Mr Cleasby, who looks after the sheep at East Moor Farm during the winter for another farmer, said: “To deliberately tie open a gate in a field where livestock are kept just beggars belief.
“Not only am I out of pocket for the sheep but I’ve also had to pay to get them taken away and disposed of.
“This is a case of the good old farmer paying once more for someone’s carelessness.
“It is just devastating.”
Mr Cleasy said the sheep are Swaledales, a breed which saw one sheep recently sell for £28,000.
He added: “This farmer has spent his life building up this flock for someone to come along and do this. Its beyond belief.
“We had the sheep valued at £2,500 but they could have gone on to fetch more.”

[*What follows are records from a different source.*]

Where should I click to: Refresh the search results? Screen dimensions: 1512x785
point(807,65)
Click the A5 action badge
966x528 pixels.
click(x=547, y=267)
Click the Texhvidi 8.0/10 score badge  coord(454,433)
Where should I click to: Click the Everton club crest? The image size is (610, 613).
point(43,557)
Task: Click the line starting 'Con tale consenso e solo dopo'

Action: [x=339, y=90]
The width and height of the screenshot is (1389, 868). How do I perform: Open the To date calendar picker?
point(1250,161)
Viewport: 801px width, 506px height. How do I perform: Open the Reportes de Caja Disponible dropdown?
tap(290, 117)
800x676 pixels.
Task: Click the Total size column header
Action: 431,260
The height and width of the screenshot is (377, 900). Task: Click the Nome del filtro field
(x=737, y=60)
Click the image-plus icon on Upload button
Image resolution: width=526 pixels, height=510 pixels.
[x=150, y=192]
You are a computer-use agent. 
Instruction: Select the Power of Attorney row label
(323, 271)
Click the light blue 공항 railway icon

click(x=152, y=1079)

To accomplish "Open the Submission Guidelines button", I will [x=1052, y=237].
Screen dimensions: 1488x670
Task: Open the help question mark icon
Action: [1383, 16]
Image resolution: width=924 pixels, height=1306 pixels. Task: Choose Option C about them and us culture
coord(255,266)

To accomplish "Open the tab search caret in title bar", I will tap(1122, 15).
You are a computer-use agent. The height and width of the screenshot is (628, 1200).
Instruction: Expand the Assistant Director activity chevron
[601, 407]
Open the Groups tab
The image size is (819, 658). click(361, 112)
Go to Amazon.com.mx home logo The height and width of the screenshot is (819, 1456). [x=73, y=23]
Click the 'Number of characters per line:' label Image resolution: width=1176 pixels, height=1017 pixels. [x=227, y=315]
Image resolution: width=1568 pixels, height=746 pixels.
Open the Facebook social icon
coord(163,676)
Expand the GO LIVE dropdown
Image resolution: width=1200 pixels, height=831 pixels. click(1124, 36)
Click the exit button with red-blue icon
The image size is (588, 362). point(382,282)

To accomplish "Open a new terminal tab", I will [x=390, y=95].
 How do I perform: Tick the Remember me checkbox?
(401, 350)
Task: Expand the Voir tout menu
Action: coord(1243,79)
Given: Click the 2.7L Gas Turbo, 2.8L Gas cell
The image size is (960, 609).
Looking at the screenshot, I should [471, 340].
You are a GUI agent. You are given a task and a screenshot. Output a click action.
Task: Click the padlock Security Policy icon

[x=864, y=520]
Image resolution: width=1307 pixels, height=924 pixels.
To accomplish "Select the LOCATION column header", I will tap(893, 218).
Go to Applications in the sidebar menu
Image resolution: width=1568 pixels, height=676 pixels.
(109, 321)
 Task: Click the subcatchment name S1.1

Both gates had been fitted with self-closing mechanisms, however the perpetrator had used string to tie one open while the other was propped so the sheep could escape.
As a result of the incident, and in light of lambing season getting underway, the North York Moors National Park Authority is reminding people to act responsibly by leaving gates as they find, keeping dogs on leads, and taking note of livestock warning signs on the roads.
Jay Marrison, the National Park Authority’s southern area ranger, added: “We want people to enjoy the North York Moors but they do need to be mindful that it is a working landscape and actions such as propping gates open can affect others’ livelihoods.
“The stunning scenery and extensive network of tracks and trails don’t happen by chance and farmers and landowners play a big part in looking after the National Park.
“We would urge people to follow the Countryside Code when out and about in the North York Moors.”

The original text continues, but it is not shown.